Notorious mob boss Bugsy Siegel oversaw the final development of the property, and significantly invested in the property which opened as the Fabulous Flamingo in 1946. Siegel didn’t get to see The Flamingo flourish for long though, as he was murdered the following year.
The Flamingo has since gone through numerous ownership changes, but has kept its design close to the original 1940s Miami-Area Art Deco and Streamline Moderne style. The casino notably features a garden that’s home to flamingos, ducks, koi fish, and other exotic animals.
Golden Nugget Las Vegas
Opening Date: Aug. 30, 1946
Address: 129 Fremont St.
The Golden Nugget was originally opened as a luxury hotel and casino in 1946 by Guy McAfee, a former gambling kingpin who’s credited with “inventing” The Strip. At the time of its grand opening, it was billed as the “biggest casino in the world.”
Eventually, ownership passed through other prominent hands including Jackie Gaughn who famously owned The El Cortez, and Steve Wynn.
The property is now owned by Landry’s Inc, and has undergone significant upgrades over the decades including the addition of several high-end restaurants, and a three-story pool complex that features a shark-filled aquarium space.
Opening Date: Nov. 7, 1941
Address: 600 E. Fremont Street
The El Cortez is Las Vegas’ oldest continuously operating casino in the city, as well as the first major resort to join Downtown. The casino was originally built and opened by John Kell Houssels, Marion Hicks, J.C. Grayson, but was later acquired by Bugsy Siegel and his associates in 1946.
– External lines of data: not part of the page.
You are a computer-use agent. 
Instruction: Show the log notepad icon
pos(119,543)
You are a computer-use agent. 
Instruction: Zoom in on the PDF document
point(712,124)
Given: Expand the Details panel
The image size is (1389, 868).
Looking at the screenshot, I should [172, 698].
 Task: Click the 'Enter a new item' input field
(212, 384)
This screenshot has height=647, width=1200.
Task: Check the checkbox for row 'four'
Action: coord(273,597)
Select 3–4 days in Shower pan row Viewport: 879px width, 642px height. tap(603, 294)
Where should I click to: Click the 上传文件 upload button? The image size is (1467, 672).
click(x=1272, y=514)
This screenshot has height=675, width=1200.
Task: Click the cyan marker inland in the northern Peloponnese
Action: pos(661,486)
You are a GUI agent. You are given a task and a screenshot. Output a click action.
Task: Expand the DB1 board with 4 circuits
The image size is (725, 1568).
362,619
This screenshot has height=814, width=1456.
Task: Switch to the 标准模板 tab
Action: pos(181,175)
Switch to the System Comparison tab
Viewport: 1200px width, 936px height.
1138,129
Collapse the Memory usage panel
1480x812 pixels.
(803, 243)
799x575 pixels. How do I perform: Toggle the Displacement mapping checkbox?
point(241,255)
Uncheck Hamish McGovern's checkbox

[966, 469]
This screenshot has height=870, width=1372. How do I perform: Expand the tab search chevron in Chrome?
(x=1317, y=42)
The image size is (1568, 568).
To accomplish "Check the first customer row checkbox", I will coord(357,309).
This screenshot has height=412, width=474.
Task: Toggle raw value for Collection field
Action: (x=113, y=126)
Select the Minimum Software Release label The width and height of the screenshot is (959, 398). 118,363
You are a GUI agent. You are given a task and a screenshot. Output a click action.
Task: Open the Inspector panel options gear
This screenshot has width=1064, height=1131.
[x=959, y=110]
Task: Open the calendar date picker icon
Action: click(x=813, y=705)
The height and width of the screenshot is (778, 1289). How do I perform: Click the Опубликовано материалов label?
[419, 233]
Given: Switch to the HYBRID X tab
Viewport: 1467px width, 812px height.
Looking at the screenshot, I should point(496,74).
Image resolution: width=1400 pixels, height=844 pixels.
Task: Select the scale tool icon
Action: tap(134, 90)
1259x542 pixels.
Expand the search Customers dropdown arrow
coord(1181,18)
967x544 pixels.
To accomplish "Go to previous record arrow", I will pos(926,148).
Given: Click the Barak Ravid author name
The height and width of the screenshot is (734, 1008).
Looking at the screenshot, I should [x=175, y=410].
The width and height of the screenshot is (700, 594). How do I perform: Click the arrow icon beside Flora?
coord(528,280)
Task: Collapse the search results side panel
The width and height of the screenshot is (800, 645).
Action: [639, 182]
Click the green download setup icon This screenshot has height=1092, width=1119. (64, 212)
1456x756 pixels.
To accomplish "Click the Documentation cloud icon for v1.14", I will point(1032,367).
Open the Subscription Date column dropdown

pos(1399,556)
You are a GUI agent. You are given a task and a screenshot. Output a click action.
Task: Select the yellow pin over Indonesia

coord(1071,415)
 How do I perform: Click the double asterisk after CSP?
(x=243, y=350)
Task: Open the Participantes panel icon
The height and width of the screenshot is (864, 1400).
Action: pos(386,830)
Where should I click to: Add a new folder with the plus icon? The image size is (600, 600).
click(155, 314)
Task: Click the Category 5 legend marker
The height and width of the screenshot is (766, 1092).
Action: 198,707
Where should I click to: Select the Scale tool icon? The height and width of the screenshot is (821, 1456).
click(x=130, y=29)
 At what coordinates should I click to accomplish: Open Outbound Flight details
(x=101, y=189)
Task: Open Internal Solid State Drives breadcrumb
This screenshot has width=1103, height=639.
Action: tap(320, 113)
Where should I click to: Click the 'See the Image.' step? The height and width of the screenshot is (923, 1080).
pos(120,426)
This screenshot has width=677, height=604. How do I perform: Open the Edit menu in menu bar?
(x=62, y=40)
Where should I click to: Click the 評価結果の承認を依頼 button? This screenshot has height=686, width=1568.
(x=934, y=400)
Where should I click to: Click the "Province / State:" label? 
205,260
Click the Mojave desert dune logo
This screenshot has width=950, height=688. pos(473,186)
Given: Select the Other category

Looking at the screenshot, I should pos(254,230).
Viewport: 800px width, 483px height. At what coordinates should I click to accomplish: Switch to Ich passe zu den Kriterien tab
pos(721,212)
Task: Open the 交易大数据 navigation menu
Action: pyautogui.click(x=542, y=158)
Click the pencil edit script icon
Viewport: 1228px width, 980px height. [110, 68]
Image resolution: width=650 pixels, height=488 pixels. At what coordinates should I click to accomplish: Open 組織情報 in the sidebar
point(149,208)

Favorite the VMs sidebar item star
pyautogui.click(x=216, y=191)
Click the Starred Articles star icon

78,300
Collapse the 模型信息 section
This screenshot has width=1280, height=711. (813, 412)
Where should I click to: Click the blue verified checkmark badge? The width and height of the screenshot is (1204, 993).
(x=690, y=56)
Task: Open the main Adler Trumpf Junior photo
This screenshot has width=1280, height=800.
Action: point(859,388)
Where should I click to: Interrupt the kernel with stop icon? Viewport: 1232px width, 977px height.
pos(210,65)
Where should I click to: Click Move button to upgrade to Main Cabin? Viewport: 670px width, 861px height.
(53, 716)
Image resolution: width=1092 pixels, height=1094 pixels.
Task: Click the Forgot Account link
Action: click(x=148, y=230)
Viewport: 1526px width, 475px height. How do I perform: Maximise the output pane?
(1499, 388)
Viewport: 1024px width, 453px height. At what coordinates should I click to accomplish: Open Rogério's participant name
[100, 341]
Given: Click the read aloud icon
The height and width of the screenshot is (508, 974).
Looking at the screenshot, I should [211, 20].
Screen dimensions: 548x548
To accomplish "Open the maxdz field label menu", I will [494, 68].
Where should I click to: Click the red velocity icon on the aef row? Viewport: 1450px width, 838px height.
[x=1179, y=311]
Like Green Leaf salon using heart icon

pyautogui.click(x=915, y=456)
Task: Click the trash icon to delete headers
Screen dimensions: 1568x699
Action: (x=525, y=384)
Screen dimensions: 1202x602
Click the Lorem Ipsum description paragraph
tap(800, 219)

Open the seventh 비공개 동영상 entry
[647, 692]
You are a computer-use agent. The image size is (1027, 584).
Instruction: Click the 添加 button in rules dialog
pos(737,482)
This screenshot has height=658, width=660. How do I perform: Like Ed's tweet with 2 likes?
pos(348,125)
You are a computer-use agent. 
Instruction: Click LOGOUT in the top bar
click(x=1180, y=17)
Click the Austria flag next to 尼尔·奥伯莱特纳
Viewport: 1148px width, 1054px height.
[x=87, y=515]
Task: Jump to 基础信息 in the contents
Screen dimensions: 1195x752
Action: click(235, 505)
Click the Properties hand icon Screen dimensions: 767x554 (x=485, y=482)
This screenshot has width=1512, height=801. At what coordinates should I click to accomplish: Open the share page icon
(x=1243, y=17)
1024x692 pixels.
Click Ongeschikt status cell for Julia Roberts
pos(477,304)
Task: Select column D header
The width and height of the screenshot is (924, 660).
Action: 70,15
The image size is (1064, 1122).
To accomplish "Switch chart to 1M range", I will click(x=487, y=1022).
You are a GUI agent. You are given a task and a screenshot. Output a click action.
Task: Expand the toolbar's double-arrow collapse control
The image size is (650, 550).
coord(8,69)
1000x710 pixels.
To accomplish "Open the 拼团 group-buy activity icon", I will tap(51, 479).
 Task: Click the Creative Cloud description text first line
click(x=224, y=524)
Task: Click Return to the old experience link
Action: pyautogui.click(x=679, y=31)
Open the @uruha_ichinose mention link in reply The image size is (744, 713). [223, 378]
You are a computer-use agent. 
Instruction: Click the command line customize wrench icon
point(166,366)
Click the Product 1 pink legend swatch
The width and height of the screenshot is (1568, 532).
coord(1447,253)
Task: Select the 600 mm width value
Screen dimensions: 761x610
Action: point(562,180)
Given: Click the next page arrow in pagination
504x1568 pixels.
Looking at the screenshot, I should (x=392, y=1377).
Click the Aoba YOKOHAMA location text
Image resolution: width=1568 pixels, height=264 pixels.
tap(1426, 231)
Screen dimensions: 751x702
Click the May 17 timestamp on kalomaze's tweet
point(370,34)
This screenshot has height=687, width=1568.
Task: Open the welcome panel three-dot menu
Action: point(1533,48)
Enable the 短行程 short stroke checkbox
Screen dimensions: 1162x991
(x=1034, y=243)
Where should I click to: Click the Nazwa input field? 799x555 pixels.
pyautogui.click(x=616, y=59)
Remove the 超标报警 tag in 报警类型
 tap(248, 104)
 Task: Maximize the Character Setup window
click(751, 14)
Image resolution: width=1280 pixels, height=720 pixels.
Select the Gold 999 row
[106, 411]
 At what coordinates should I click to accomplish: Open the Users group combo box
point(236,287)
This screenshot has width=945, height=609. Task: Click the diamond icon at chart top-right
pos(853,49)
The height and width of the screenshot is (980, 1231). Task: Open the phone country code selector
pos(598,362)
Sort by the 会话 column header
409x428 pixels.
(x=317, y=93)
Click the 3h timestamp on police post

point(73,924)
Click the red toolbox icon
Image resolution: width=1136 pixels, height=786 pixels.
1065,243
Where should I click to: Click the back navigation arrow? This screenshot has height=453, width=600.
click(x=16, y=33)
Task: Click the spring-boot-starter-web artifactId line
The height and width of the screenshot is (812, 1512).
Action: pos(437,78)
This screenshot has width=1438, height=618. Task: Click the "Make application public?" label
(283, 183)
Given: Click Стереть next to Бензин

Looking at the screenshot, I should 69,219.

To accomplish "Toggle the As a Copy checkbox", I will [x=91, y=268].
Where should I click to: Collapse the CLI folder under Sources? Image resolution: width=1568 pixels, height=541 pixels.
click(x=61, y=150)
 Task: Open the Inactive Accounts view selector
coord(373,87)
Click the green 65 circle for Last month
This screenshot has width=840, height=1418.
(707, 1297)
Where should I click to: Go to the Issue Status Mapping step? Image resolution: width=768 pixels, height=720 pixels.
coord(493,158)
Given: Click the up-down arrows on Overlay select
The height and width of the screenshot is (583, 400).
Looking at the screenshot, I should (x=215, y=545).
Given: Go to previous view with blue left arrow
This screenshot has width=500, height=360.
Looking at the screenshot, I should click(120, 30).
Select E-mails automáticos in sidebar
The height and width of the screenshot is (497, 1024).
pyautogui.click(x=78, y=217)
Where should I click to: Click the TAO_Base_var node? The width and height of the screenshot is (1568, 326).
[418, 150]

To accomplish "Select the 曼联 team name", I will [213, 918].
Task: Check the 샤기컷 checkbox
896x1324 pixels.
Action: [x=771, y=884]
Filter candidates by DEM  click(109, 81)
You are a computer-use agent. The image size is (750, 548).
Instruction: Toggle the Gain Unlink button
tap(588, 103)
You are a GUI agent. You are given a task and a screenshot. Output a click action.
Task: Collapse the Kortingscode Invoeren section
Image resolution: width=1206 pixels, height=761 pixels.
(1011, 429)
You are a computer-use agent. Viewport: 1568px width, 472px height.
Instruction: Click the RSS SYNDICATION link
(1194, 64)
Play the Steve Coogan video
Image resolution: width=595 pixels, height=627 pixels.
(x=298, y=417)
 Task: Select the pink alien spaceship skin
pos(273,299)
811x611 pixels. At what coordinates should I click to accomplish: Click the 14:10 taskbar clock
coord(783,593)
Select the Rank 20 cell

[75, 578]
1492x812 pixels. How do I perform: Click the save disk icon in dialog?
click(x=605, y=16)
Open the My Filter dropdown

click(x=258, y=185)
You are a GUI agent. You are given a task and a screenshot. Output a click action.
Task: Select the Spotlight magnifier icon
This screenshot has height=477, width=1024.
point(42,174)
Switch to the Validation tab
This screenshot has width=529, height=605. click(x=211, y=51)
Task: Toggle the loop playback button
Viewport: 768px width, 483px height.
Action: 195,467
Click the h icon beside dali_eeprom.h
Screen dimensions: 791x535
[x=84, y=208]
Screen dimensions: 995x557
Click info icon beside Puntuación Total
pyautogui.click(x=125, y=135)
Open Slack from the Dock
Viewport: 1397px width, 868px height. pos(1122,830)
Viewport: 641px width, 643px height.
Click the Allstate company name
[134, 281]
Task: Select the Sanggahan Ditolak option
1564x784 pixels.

Casino owner and operator Jackie Gaughan―who at one point owned about 25 percent of Downtown’s real estate―purchased the El Cortez for $4 million in 1963. The casino magnate was a regular presence at the El Cortez gaming floor and lived in the casino’s penthouse suite until his death in 2014.
While owners have come and gone and the interior has undergone numerous renovations, the casino’s Spanish ranch-style facade has remained virtually unchanged since 1952. The casino was added to the National Register of Historic Places in 2013.
Golden Gate Hotel and Casino
Opening Date: Jan. 13, 1906
Address: 1 Fremont Street
While The El Cortez, is the oldest continuously operating casino in Las Vegas, The OLDEST casino is the Golden Gate Hotel and Casino. It’s also the smallest on Fremont Street, with only 106 rooms.
The Golden Gate opened its doors as the first hotel in Fremont Street as the Hotel Nevada in 1906. However, it was forced to close its casino operations in 1909 following a statewide ban on gambling. However, gambling resumed again in 1931 following Nevada’s legalization of gambling, and the casino.
The Golden Gate established many firsts for Las Vegas, including the city’s first telephone in 1906, and popularized the 50-cent shrimp cocktail―now a Vegas staple.
As one would imagine―the casino has undergone significant renovations over the past century, but it still maintains much of its vintage charm and features artifacts from its past throughout the building.